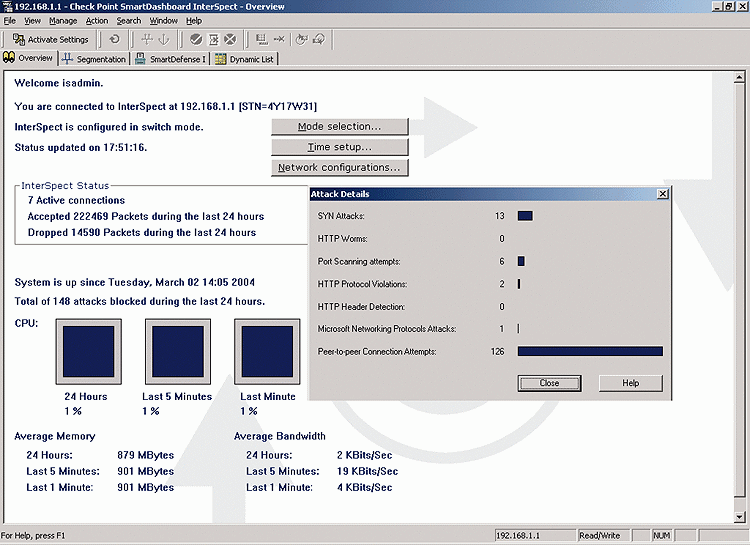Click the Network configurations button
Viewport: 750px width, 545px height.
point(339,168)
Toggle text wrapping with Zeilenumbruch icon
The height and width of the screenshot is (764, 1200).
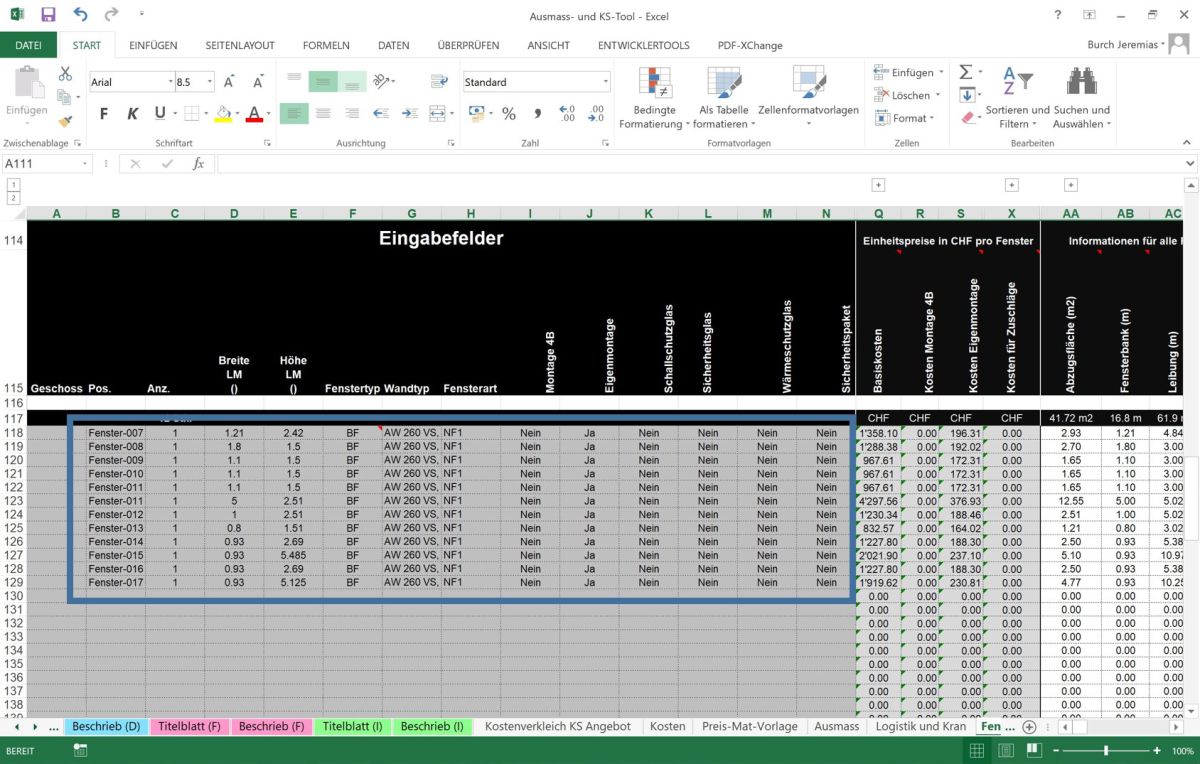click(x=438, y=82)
■ ■ ■ ■
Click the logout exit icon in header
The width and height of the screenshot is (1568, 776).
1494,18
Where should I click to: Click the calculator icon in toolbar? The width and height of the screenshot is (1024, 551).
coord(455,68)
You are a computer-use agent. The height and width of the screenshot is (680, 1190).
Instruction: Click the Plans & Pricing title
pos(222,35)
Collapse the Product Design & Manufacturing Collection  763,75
■ ■ ■ ■
TASK TO CARRY OUT
Echo the lines starting at the one containing "Where should I" and ending at the one containing "Collapse the Product", reproducing each of them exactly.

REPLY
Where should I click to: Click the calculator icon in toolbar? The width and height of the screenshot is (1024, 551).
coord(455,68)
You are a computer-use agent. The height and width of the screenshot is (680, 1190).
Instruction: Click the Plans & Pricing title
pos(222,35)
Collapse the Product Design & Manufacturing Collection  763,75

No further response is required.